Elsevier

Computer Networks

Volume 49, Issue 4, 15 November 2005, Pages 476-491
Computer Networks

A note on efficient implementation of prime generation algorithms in small portable devices

https://doi.org/10.1016/j.comnet.2004.12.007Get rights and content

Abstract

This paper investigates existing prime generation algorithms on small portable devices, makes optimizations and compares their efficiencies. It shows by comparing the performances that the bit array algorithm is the most efficient among all the existing prime generation algorithms. The paper further optimizes the implementation of the bit array algorithm by using an optimal parameter in the prime generations, namely the small prime set for its sieving procedure. A method for estimating the optimal small prime set for the bit array algorithm is provided. The paper gives generalized bit array algorithms which are able to find primes with special constraints, i.e., DSA primes and strong primes. Finally, the algorithms are implemented in a smart card and a PDA for validation. It shows that there is very little efficiency sacrifice for generating special primes with respect to generating random primes. It also shows that using optimal sets of small primes for prime generations will result in 30–200% efficiency improvement.

Introduction

Cryptographic functions based on public key cryptography [6], [19] have gained increasing attention from the research and commercial communities, as well as from end users. The use of public key cryptography can add security to a wide variety of applications. Especially, public key cryptography is a valuable tool for simplifying key management and enabling secure communications. Recently, there is a strong trend to use public key cryptography in small portable devices such as smart cards and handheld PDA’s to enable them to perform secure transactions. Those devices should be able to implement one or multiple public key cryptographic systems. Examples of public key algorithms that can be used by portable devices are RSA [17], Diffie–Hellman [7] and DSA [15]. Among them, RSA is the most popular public key cryptosystem and has been widely deployed in many portable devices to support protocols (e.g. communication protocols).

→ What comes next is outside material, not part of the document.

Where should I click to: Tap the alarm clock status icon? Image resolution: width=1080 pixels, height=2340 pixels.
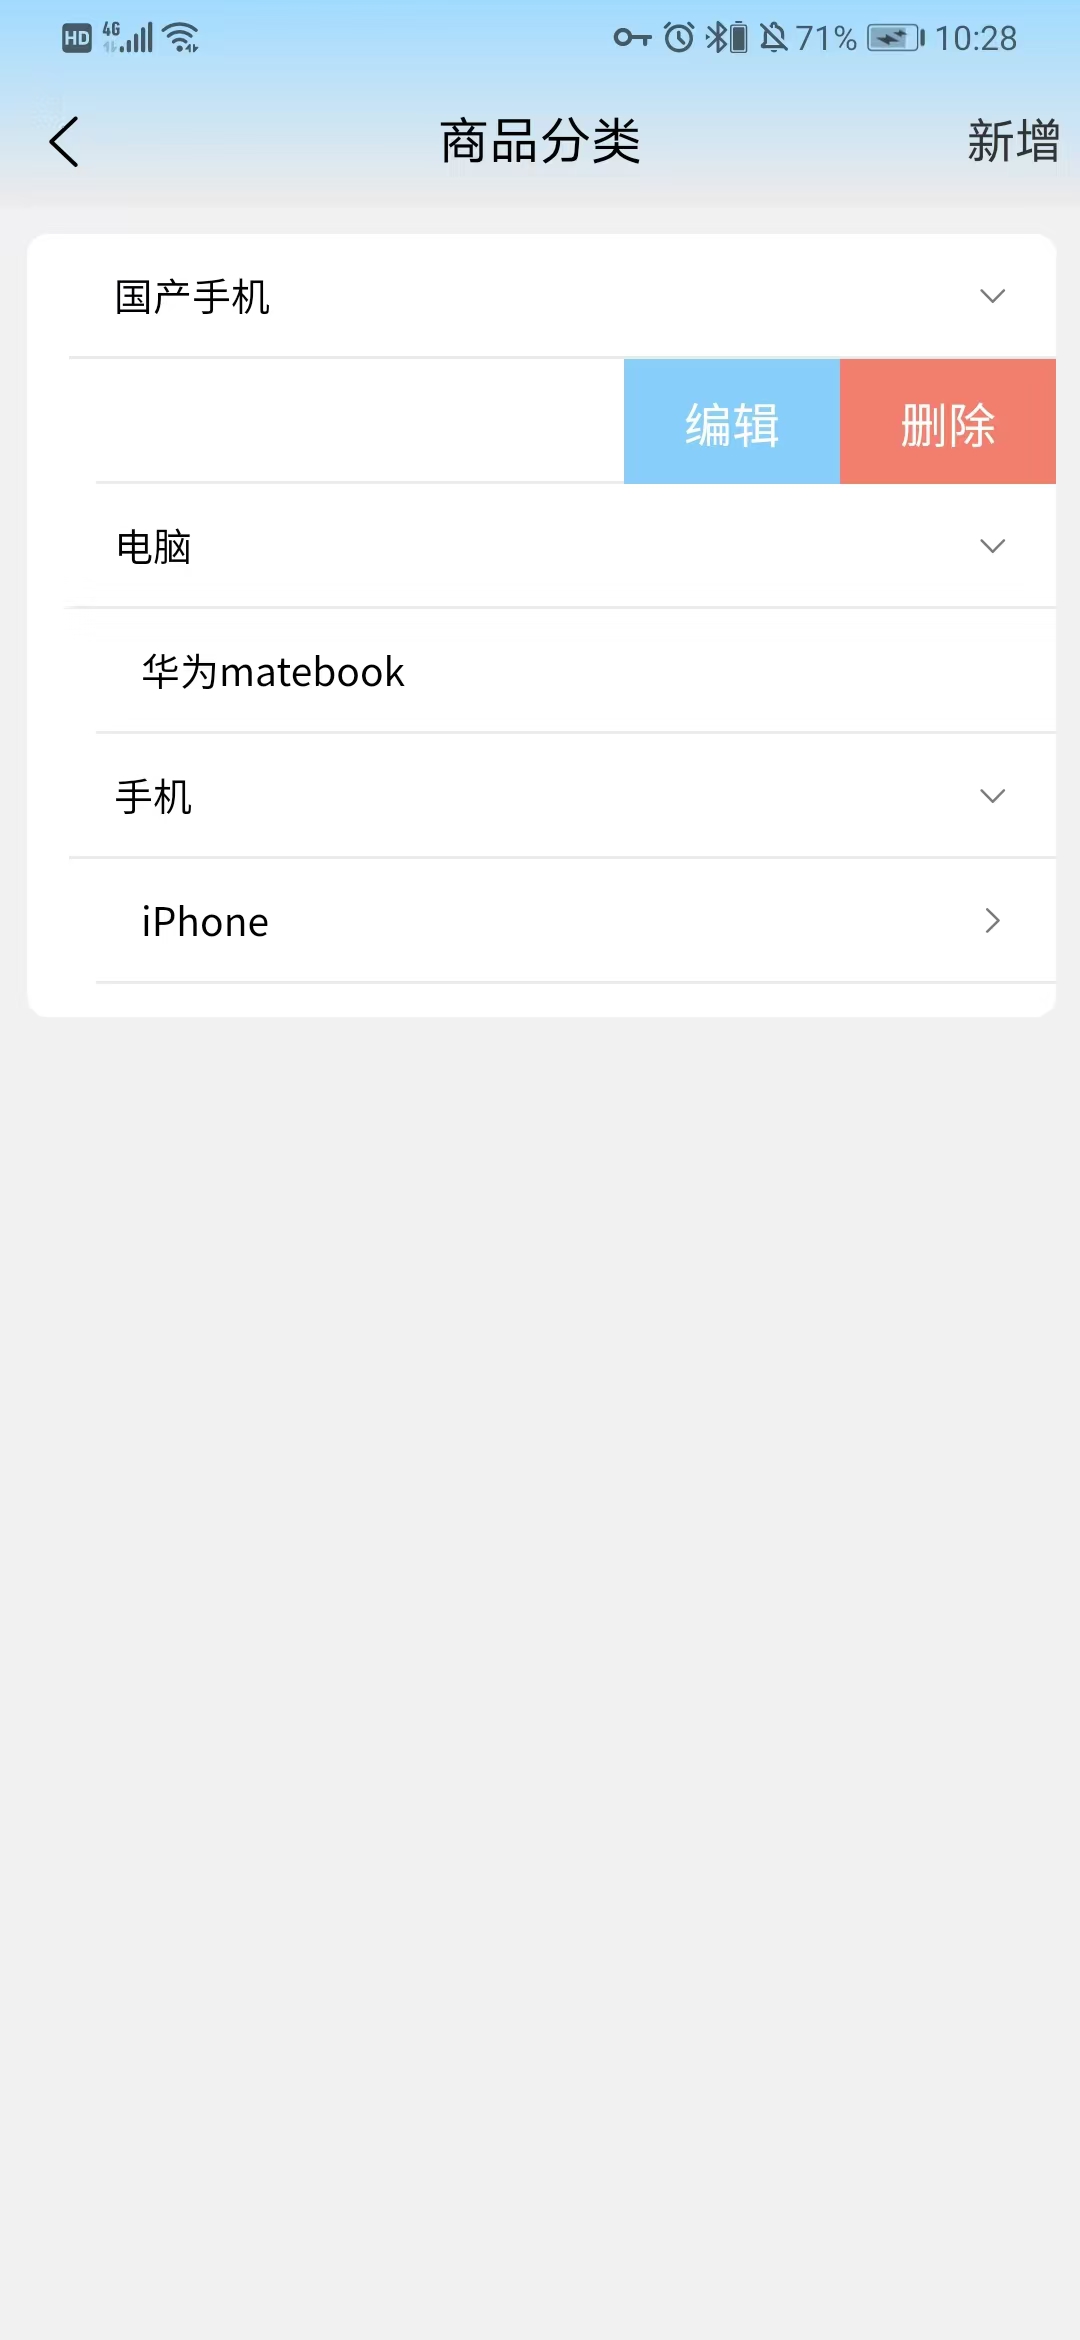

Many of the currently available portable devices possess a limited amount of hardware resource and computing power. Consequently, the processing speed attained by implementing public key cryptographic functions on those devices could be much slower than those on desktop computers. Because of this, there have been many studies on using specially designed hardware and software approaches to overcome the limited hardware resource and improve the performance of certain cryptographic functions [10], [13], [16].

This paper focuses on one of the important problems in public key cryptosystems—the generation of large random primes on resource-constrained devices. Due to the nature of the procedure for prime generation, which will be discussed later in the paper, the generation of large random primes is very time costly. For instance, the generation of 1024-bit primes, which can correspond to 2048-bit RSA key pairs, may cost several minutes to accomplish in devices like smart cards. For some applications, a user may need a higher security level that requires generating even larger primes, e.g. 2048-bit primes. In this case, the time needed for generating 2048-bit random primes is usually much more.1 One of the reasons contributing to the low performance of large prime generation is the hardness of finding efficient primality testing algorithms. Meanwhile, another reason is that the existing prime generation algorithms and the implementations are not sufficiently investigated, particularly for small portable devices.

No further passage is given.